最も注目した内容は、投信の手数料についての検証だった。諸外国と比べてどうなのか、アクティブファンドの手数料はどの程度割に合うのか、巷間の高コスト批判をいかに論破するのかなど、業界歴25年の著者ならではの卓見を期待したのだが結果は・・・。諸外国とのコスト比較では、投信の分類などまるっきり無視して全体の平均値で勝負させているが、そこにどのような意味を見出せばよいのか正直分からなかった。せめてカテゴリー別最安ランキングくらいは必要だろと思うのだが、まあそれでは何かと不都合だったのかもしれない。それから某雑誌の批判に応える形で、ベンチマークをアウトパフォームし続けることが難しいのは日米同じであると論証しているが、だから低コストのインデックス投信が合理的ですよ、とは何故かならない。さらに最近の投信批判はポジショントークの類いであったり、自由に発言できるフリーランスvs発言が縛られる販売サイドというアンフェアな図式である、と何だか論点をスライドさせようとしているかのような印象を受けた。

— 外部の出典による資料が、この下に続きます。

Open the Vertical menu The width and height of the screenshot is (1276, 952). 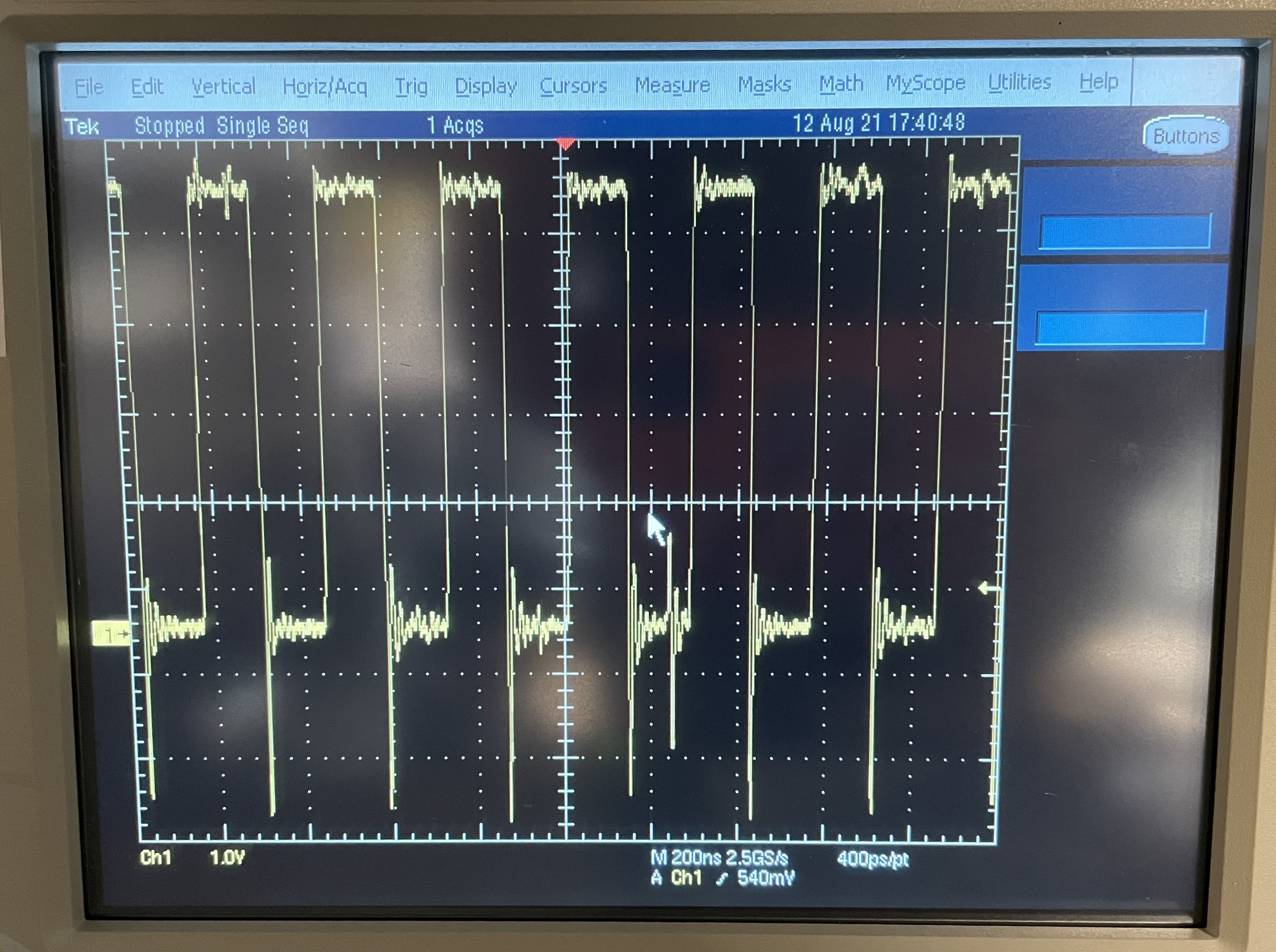(223, 86)
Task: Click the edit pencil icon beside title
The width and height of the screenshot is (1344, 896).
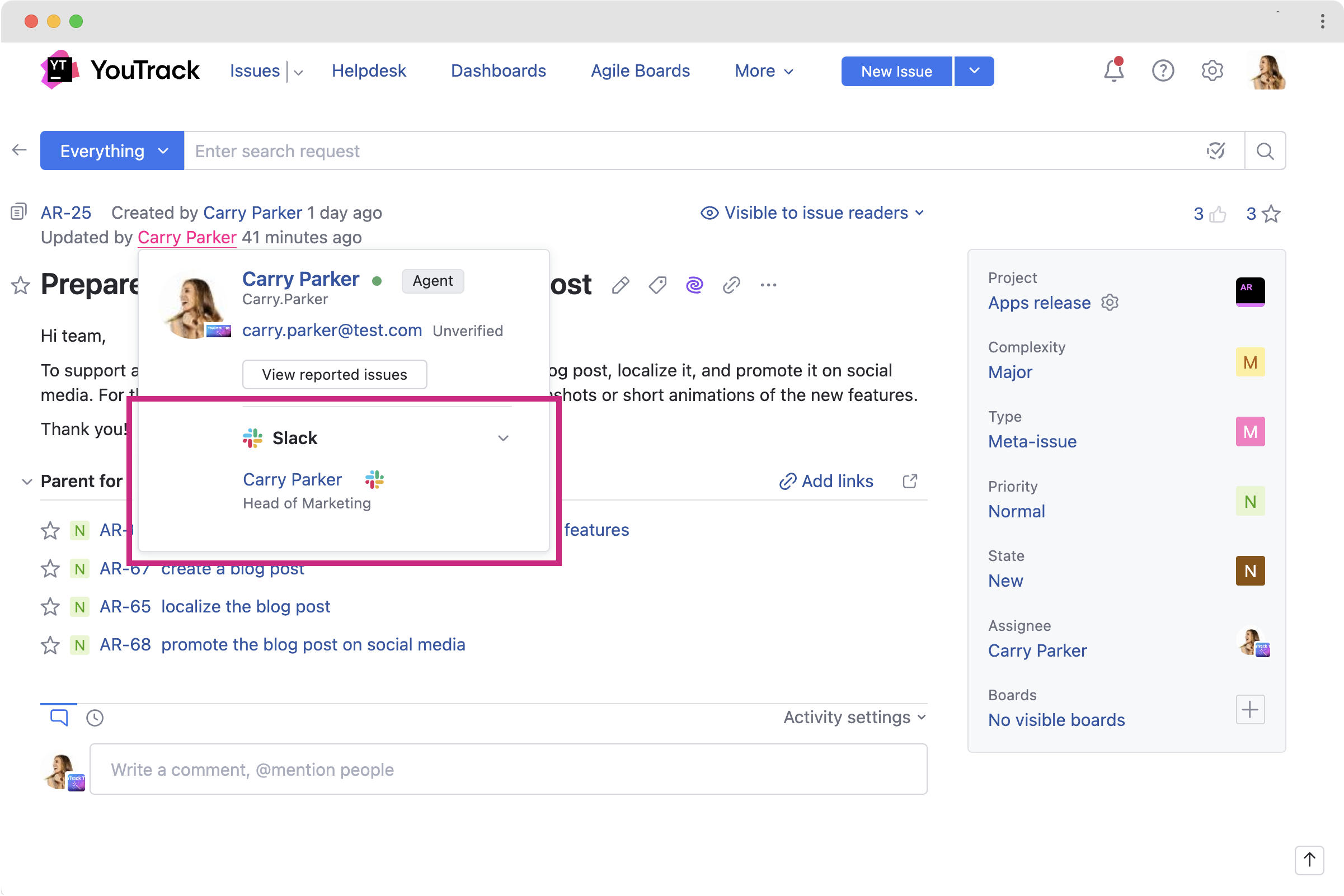Action: tap(621, 285)
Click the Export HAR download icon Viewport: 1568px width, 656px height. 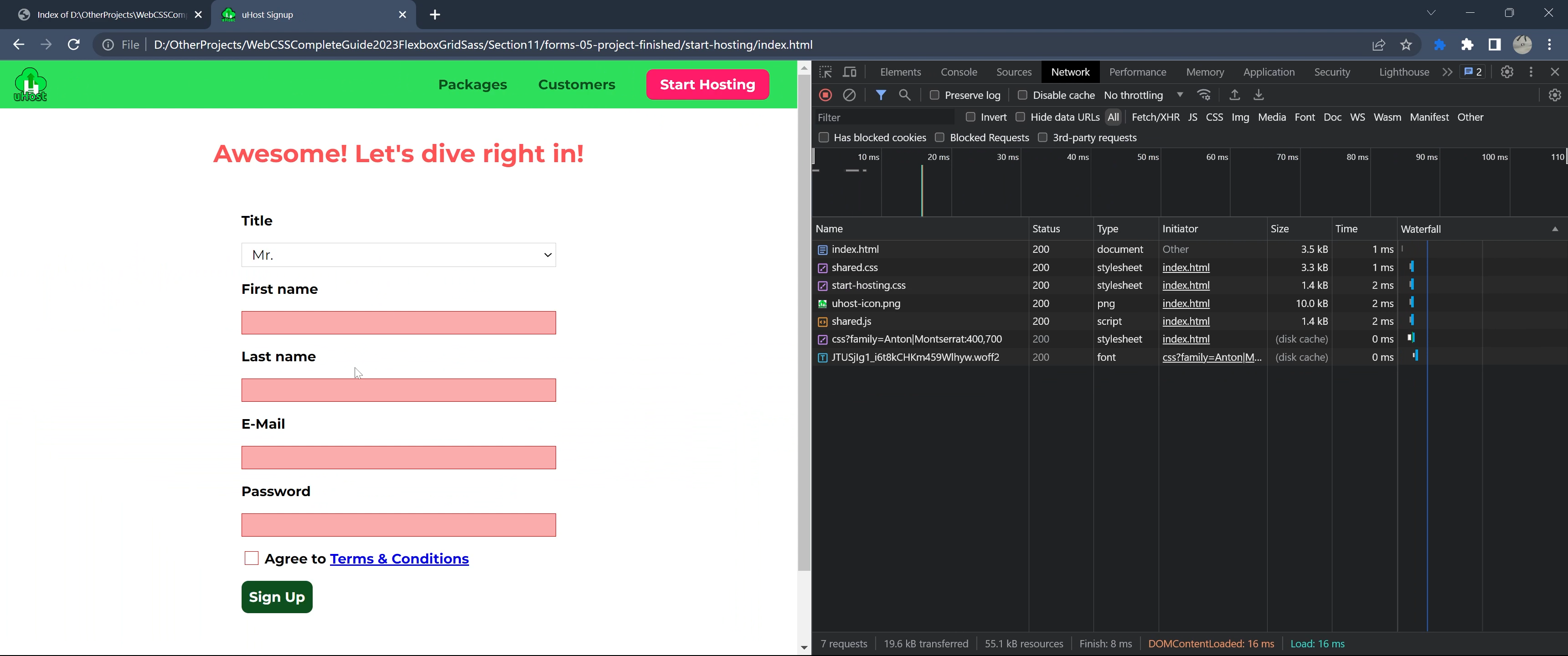point(1258,95)
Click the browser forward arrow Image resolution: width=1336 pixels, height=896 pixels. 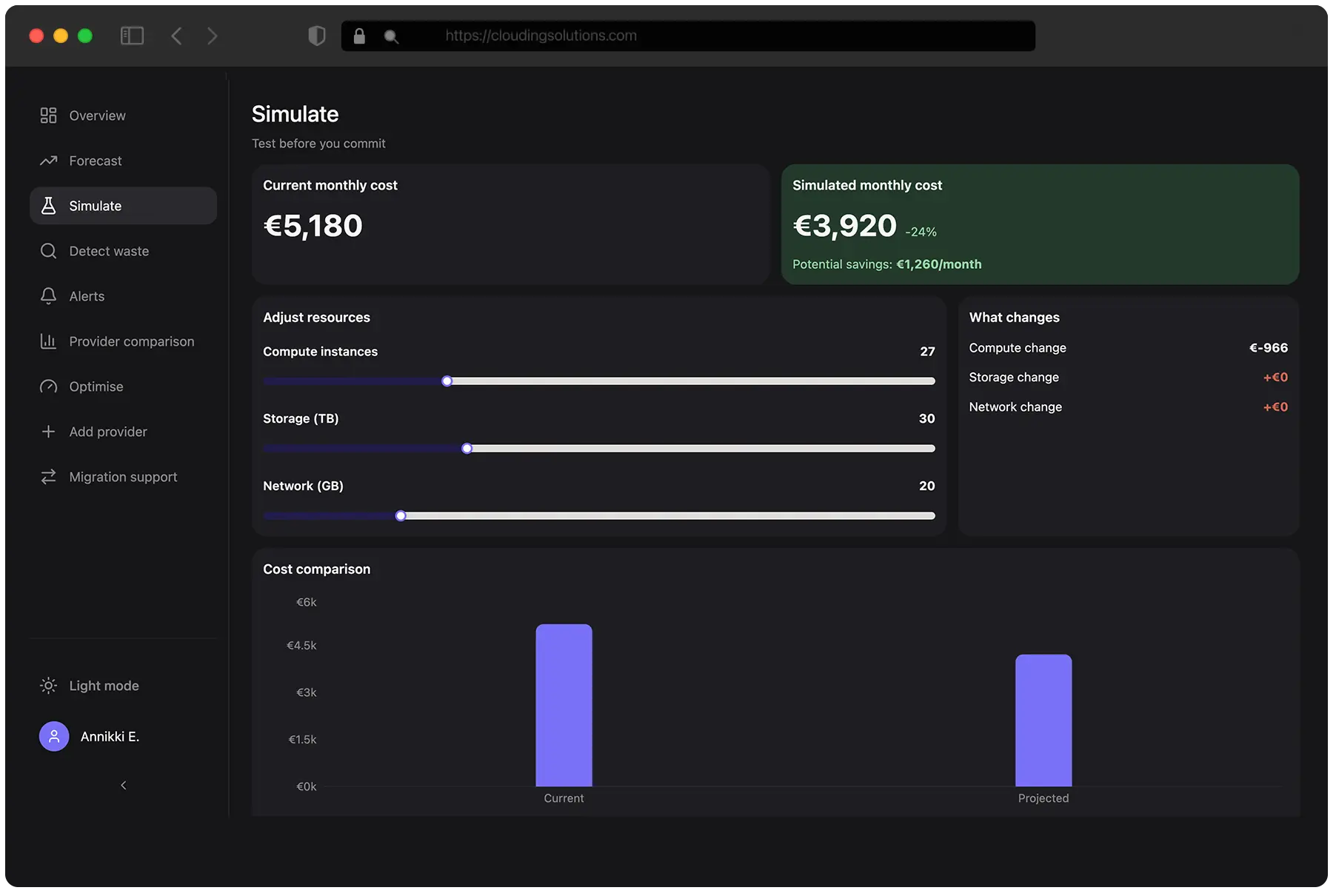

いかんせんバイアスがきついので星2つとさせて頂いたが、窓口で販売員の話しか聞いたことのない方にはかろうじてお薦めできるかもしれないレベルには達している。あと販売員にとっては必読の書といえよう。ただこの程度の内容では大手証券や銀行の溜飲は下がるまい。もっと数値データを多用して徹底的に理詰めで投信批判を論破する本が登場することを期待したい。